* _What is expected_: Copy out the listing that follows in its entirety, keeping it exactly the same.

* _Data_:
□ □ □ □ □ □ □

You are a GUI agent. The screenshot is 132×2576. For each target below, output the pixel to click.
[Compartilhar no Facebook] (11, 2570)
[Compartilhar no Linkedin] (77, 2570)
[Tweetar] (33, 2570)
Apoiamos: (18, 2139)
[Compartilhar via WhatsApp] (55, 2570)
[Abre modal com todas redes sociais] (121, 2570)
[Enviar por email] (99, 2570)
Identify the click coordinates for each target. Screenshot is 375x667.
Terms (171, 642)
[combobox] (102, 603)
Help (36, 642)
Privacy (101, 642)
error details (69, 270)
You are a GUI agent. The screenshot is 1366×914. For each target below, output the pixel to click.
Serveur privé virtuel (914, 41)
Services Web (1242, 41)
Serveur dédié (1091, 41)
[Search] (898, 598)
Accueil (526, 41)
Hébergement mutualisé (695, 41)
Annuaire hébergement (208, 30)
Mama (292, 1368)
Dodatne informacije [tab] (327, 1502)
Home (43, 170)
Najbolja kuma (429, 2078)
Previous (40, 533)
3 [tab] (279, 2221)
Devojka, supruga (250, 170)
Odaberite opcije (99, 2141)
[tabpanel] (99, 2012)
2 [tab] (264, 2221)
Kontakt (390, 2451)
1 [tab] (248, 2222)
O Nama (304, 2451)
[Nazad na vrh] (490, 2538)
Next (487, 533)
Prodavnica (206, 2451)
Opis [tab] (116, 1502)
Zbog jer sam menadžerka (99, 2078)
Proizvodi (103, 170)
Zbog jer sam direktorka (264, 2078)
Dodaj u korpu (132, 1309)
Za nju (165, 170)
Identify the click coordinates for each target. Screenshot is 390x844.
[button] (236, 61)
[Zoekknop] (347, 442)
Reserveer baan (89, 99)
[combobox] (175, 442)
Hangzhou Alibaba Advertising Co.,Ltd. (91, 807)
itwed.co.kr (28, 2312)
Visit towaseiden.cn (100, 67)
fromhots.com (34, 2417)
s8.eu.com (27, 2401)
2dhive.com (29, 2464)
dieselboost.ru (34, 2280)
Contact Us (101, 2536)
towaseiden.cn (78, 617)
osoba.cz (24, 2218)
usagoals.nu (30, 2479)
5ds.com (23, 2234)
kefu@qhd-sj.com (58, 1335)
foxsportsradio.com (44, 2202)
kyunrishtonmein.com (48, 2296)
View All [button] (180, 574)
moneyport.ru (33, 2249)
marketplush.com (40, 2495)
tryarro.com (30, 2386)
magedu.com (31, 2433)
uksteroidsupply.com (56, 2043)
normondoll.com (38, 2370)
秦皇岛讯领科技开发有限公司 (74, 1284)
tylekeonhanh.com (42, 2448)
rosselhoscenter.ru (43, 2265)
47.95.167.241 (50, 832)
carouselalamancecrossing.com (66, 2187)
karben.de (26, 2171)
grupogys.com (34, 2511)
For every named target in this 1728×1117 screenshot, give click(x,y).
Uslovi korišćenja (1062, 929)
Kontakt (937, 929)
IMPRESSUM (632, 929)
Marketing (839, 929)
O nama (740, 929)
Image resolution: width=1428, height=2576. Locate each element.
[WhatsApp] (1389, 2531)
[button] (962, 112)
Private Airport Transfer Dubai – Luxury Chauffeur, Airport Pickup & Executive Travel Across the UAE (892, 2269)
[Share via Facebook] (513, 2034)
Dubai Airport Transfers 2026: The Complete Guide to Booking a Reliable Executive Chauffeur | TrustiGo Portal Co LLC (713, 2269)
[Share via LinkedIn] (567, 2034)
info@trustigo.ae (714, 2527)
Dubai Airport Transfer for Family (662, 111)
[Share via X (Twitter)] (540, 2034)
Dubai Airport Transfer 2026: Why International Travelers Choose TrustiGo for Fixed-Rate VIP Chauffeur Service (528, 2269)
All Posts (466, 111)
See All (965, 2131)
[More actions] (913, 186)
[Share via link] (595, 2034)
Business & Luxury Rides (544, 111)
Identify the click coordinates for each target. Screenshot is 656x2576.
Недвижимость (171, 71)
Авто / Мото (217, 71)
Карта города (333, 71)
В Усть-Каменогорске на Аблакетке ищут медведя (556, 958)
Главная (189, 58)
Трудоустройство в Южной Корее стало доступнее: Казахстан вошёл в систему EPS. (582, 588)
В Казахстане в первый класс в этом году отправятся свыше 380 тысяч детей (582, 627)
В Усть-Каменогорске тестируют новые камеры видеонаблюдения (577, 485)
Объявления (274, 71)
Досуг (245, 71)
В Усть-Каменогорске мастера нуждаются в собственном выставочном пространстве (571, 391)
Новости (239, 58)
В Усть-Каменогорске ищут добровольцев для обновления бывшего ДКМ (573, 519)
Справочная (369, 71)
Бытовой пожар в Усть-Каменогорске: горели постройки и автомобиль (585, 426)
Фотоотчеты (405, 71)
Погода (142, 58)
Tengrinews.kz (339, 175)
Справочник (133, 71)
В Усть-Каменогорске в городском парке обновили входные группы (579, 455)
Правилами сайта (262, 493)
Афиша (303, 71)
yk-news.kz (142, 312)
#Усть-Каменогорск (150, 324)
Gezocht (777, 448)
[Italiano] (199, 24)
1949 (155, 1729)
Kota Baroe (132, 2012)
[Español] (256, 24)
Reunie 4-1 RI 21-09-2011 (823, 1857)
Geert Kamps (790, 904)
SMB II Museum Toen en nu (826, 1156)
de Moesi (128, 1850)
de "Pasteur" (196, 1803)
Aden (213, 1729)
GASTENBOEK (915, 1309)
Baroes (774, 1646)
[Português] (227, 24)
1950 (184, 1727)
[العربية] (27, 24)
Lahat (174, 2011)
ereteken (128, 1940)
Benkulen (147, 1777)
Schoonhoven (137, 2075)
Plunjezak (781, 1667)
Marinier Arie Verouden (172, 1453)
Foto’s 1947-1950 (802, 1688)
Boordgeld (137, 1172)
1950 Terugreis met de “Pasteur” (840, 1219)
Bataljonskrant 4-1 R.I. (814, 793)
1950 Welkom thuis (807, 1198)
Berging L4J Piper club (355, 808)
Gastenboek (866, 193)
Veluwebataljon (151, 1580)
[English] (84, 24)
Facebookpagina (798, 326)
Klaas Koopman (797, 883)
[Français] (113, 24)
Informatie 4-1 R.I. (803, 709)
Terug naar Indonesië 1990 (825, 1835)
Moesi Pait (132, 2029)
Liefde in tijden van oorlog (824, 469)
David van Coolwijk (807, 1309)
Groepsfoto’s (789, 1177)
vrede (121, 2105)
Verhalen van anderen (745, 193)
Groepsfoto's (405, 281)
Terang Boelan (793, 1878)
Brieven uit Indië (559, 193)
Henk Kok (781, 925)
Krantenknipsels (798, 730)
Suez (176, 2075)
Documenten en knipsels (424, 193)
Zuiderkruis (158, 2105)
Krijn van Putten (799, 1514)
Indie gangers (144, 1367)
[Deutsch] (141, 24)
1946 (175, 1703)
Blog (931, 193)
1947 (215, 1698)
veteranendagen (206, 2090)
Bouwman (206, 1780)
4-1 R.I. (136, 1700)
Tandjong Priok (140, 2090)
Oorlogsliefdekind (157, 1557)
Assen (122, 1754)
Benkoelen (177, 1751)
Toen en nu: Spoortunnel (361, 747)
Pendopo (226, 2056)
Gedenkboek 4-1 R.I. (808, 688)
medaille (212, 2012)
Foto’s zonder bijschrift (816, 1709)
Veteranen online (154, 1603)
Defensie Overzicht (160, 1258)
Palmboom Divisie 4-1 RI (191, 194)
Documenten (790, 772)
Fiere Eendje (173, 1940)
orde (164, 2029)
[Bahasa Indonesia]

□ □ □ □ □ □ □

* _Answer box_:
You are a GUI agent. The screenshot is 132×2576. For each target below, output the pixel to click.
[Compartilhar no Facebook] (11, 2570)
[Compartilhar no Linkedin] (77, 2570)
[Tweetar] (33, 2570)
Apoiamos: (18, 2139)
[Compartilhar via WhatsApp] (55, 2570)
[Abre modal com todas redes sociais] (121, 2570)
[Enviar por email] (99, 2570)
Identify the click coordinates for each target. Screenshot is 375x667.
Terms (171, 642)
[combobox] (102, 603)
Help (36, 642)
Privacy (101, 642)
error details (69, 270)
You are a GUI agent. The screenshot is 1366×914. For each target below, output the pixel to click.
Serveur privé virtuel (914, 41)
Services Web (1242, 41)
Serveur dédié (1091, 41)
[Search] (898, 598)
Accueil (526, 41)
Hébergement mutualisé (695, 41)
Annuaire hébergement (208, 30)
Mama (292, 1368)
Dodatne informacije [tab] (327, 1502)
Home (43, 170)
Najbolja kuma (429, 2078)
Previous (40, 533)
3 [tab] (279, 2221)
Devojka, supruga (250, 170)
Odaberite opcije (99, 2141)
[tabpanel] (99, 2012)
2 [tab] (264, 2221)
Kontakt (390, 2451)
1 [tab] (248, 2222)
O Nama (304, 2451)
[Nazad na vrh] (490, 2538)
Next (487, 533)
Prodavnica (206, 2451)
Opis [tab] (116, 1502)
Zbog jer sam menadžerka (99, 2078)
Proizvodi (103, 170)
Zbog jer sam direktorka (264, 2078)
Dodaj u korpu (132, 1309)
Za nju (165, 170)
Identify the click coordinates for each target. Screenshot is 390x844.
[button] (236, 61)
[Zoekknop] (347, 442)
Reserveer baan (89, 99)
[combobox] (175, 442)
Hangzhou Alibaba Advertising Co.,Ltd. (91, 807)
itwed.co.kr (28, 2312)
Visit towaseiden.cn (100, 67)
fromhots.com (34, 2417)
s8.eu.com (27, 2401)
2dhive.com (29, 2464)
dieselboost.ru (34, 2280)
Contact Us (101, 2536)
towaseiden.cn (78, 617)
osoba.cz (24, 2218)
usagoals.nu (30, 2479)
5ds.com (23, 2234)
kefu@qhd-sj.com (58, 1335)
foxsportsradio.com (44, 2202)
kyunrishtonmein.com (48, 2296)
View All [button] (180, 574)
moneyport.ru (33, 2249)
marketplush.com (40, 2495)
tryarro.com (30, 2386)
magedu.com (31, 2433)
uksteroidsupply.com (56, 2043)
normondoll.com (38, 2370)
秦皇岛讯领科技开发有限公司 (74, 1284)
tylekeonhanh.com (42, 2448)
rosselhoscenter.ru (43, 2265)
47.95.167.241 (50, 832)
carouselalamancecrossing.com (66, 2187)
karben.de (26, 2171)
grupogys.com (34, 2511)
For every named target in this 1728×1117 screenshot, give click(x,y).
Uslovi korišćenja (1062, 929)
Kontakt (937, 929)
IMPRESSUM (632, 929)
Marketing (839, 929)
O nama (740, 929)
Image resolution: width=1428, height=2576. Locate each element.
[WhatsApp] (1389, 2531)
[button] (962, 112)
Private Airport Transfer Dubai – Luxury Chauffeur, Airport Pickup & Executive Travel Across the UAE (892, 2269)
[Share via Facebook] (513, 2034)
Dubai Airport Transfers 2026: The Complete Guide to Booking a Reliable Executive Chauffeur | TrustiGo Portal Co LLC (713, 2269)
[Share via LinkedIn] (567, 2034)
info@trustigo.ae (714, 2527)
Dubai Airport Transfer for Family (662, 111)
[Share via X (Twitter)] (540, 2034)
Dubai Airport Transfer 2026: Why International Travelers Choose TrustiGo for Fixed-Rate VIP Chauffeur Service (528, 2269)
All Posts (466, 111)
See All (965, 2131)
[More actions] (913, 186)
[Share via link] (595, 2034)
Business & Luxury Rides (544, 111)
Identify the click coordinates for each target. Screenshot is 656x2576.
Недвижимость (171, 71)
Авто / Мото (217, 71)
Карта города (333, 71)
В Усть-Каменогорске на Аблакетке ищут медведя (556, 958)
Главная (189, 58)
Трудоустройство в Южной Корее стало доступнее: Казахстан вошёл в систему EPS. (582, 588)
В Казахстане в первый класс в этом году отправятся свыше 380 тысяч детей (582, 627)
В Усть-Каменогорске тестируют новые камеры видеонаблюдения (577, 485)
Объявления (274, 71)
Досуг (245, 71)
В Усть-Каменогорске мастера нуждаются в собственном выставочном пространстве (571, 391)
Новости (239, 58)
В Усть-Каменогорске ищут добровольцев для обновления бывшего ДКМ (573, 519)
Справочная (369, 71)
Бытовой пожар в Усть-Каменогорске: горели постройки и автомобиль (585, 426)
Фотоотчеты (405, 71)
Погода (142, 58)
Tengrinews.kz (339, 175)
Справочник (133, 71)
В Усть-Каменогорске в городском парке обновили входные группы (579, 455)
Правилами сайта (262, 493)
Афиша (303, 71)
yk-news.kz (142, 312)
#Усть-Каменогорск (150, 324)
Gezocht (777, 448)
[Italiano] (199, 24)
1949 (155, 1729)
Kota Baroe (132, 2012)
[Español] (256, 24)
Reunie 4-1 RI 21-09-2011 (823, 1857)
Geert Kamps (790, 904)
SMB II Museum Toen en nu (826, 1156)
de Moesi (128, 1850)
de "Pasteur" (196, 1803)
Aden (213, 1729)
GASTENBOEK (915, 1309)
Baroes (774, 1646)
[Português] (227, 24)
1950 (184, 1727)
[العربية] (27, 24)
Lahat (174, 2011)
ereteken (128, 1940)
Benkulen (147, 1777)
Schoonhoven (137, 2075)
Plunjezak (781, 1667)
Marinier Arie Verouden (172, 1453)
Foto’s 1947-1950 (802, 1688)
Boordgeld (137, 1172)
1950 Terugreis met de “Pasteur” (840, 1219)
Bataljonskrant 4-1 R.I. (814, 793)
1950 Welkom thuis (807, 1198)
Berging L4J Piper club (355, 808)
Gastenboek (866, 193)
Veluwebataljon (151, 1580)
[English] (84, 24)
Facebookpagina (798, 326)
Klaas Koopman (797, 883)
[Français] (113, 24)
Informatie 4-1 R.I. (803, 709)
Terug naar Indonesië 1990 (825, 1835)
Moesi Pait (132, 2029)
Liefde in tijden van oorlog (824, 469)
David van Coolwijk (807, 1309)
Groepsfoto’s (789, 1177)
vrede (121, 2105)
Verhalen van anderen (745, 193)
Groepsfoto's (405, 281)
Terang Boelan (793, 1878)
Brieven uit Indië (559, 193)
Henk Kok (781, 925)
Krantenknipsels (798, 730)
Suez (176, 2075)
Documenten en knipsels (424, 193)
Zuiderkruis (158, 2105)
Krijn van Putten (799, 1514)
Indie gangers (144, 1367)
[Deutsch] (141, 24)
1946 (175, 1703)
Blog (931, 193)
1947 (215, 1698)
veteranendagen (206, 2090)
Bouwman (206, 1780)
4-1 R.I. (136, 1700)
Tandjong Priok (140, 2090)
Oorlogsliefdekind (157, 1557)
Assen (122, 1754)
Benkoelen (177, 1751)
Toen en nu: Spoortunnel (361, 747)
Pendopo (226, 2056)
Gedenkboek 4-1 R.I. (808, 688)
medaille (212, 2012)
Foto’s zonder bijschrift (816, 1709)
Veteranen online (154, 1603)
Defensie Overzicht (160, 1258)
Palmboom Divisie 4-1 RI (191, 194)
Documenten (790, 772)
Fiere Eendje (173, 1940)
orde (164, 2029)
[Bahasa Indonesia]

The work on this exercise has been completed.